Node name Number of nodes Node type Arch CPU type Memory Configuration GPUs
pe[1-48,65-81] 65 Dell PowerEdge C4130 hsw 2x12 core Xeon E5 2680 v3 2.50GHz 128GB DDR4-2133  
pe[49-64,82] 17 Dell PowerEdge C4130 hsw 2x12 core Xeon E5 2680 v3 2.50GHz 256GB DDR4-2133  
pe[84-91] 8 Dell PowerEdge C4130 bdw 2x14 core Xeon E5 2680 v4 2.40GHz 128GB DDR4-2400  
ivb[1-24] 24 ProLiant SL230s G8 ivb 2x10 core Xeon E5 2680 v2 2.80GHz 256GB DDR3-1667  
ivb[25-48] 24 ProLiant SL230s G8 ivb 2x10 core Xeon E5 2680 v2 2.80GHz 64GB DDR3-1667  
wsm[1-112] 112 ProLiant SL390s G7 wsm 2x6 core Intel Xeon X5650 2.67GHz 48GB DD3-1333  
wsm[113-136] 24 ProLiant SL390s G7 wsm 2x6 core Intel Xeon X5650 2.67GHz 96GB DD3-1333  
tb[007-009] 2 ProLiant SL390s G7 wsm 2x6 core Intel Xeon X5650 2.67GHz 48GB DD3-1333  
gpu[1-8] 8 ProLiant SL390s G7 wsm 2x6 core Intel Xeon X5650 2.67GHz 24GB DD3-1333 2x M2090
gpu[9-11] 3 ProLiant SL390s G7 wsm 2x6 core Intel Xeon X5650 2.67GHz 48GB DD3-1333 2x M2090
gpu[12-16] 5 ProLiant SL390s G7 wsm 2x6 core Intel Xeon X5650 2.67GHz 24GB DD3-1333 2x M2050
gpu[17-19] 3 ProLiant SL390s G7 wsm 2x6 core Intel Xeon X5650 2.67GHz 24GB DD3-1333 2x M2070
gpu[20-22] 3 Dell PowerEdge C4130 hsw 2x6 core Xeon E5 2620 v3 2.50GHz 128GB DDR4-2133 4x2 GPU K80
gpu[23-27] 5 Dell PowerEdge C4130 hsw 2x12 core Xeon E5-2680 v3 @ 2.5GHz 256GB DDR4-2400 4x P100
dgx[01-02] 2 Nvidia DGX-1 bdw 2x20 core Xeon E5-2698 v4 @ 2.2GHz 512GB DDR4-2133 8x V100

All Triton computing nodes are identical in respect to software and access to common file system. Each node has its own unique host name and ip-address.

Networking

The cluster has two internal networks: Infiniband for MPI and Lustre filesystem and Gigabit Ethernet for everything else like NFS /home directories and ssh.

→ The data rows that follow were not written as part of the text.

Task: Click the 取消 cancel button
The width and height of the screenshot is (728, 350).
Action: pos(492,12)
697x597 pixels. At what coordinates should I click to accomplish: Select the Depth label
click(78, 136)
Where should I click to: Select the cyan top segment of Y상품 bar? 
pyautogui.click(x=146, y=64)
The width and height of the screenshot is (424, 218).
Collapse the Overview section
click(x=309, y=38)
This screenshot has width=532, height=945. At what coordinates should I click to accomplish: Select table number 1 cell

The internal networks are unaccessible from outside. Only the login node triton.aalto.fi has an extra Ethernet connection to outside.

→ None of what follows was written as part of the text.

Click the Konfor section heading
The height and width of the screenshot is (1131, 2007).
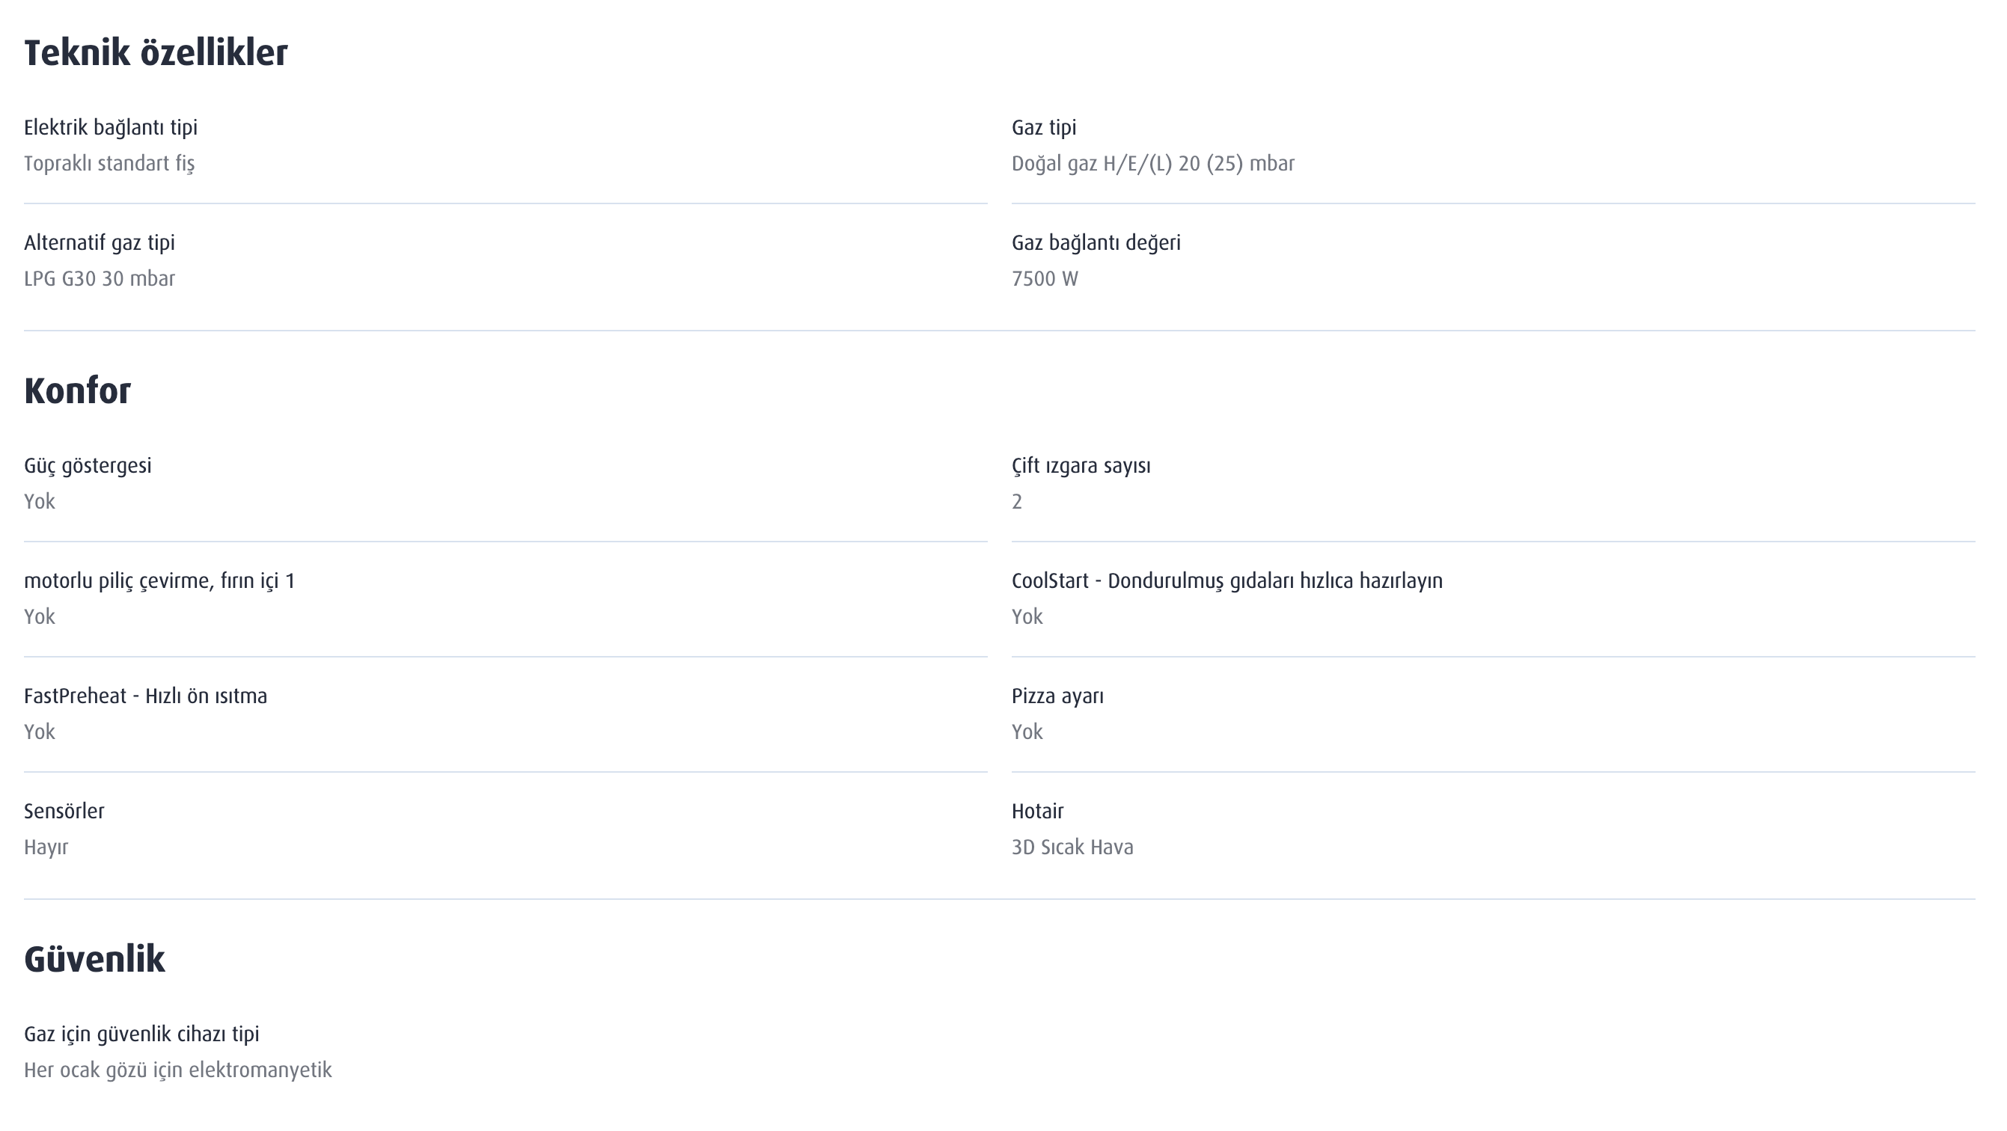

High performance InfiniBand has fat-tree configuration in general. Nodes wsm* are connected with ratio 2:1, thus for each 2 downlinks there is 1 uplink to spine switches. ivb[1-24], ivb[25-48], pe[1-48] and pe[49-67] have been connected with only 4 uplinks each, ratio 6:1, which are mainly used for Lustre communication. Running MPI jobs possible on the entire subsystem, but not across the cluster. Large MPI jobs may run on a particular segment only: either on wsm* or ivb[1-24] or ivb[25-48] or pe[1-48] or pe[49-67], but not across them.

See the IB topology map at cluster technical details page.

Disk arrays

All compute nodes and front-end are connected to DDN SFA12k storage system: large disk arrays with the Lustre filesystem on top of it cross-mounted under /scratch directory. The system provides about 1.8PB of disk space available to end-user.

Software

The cluster is running open source software infrastructure: CentOS 7, with SLURM as the scheduler and batch system.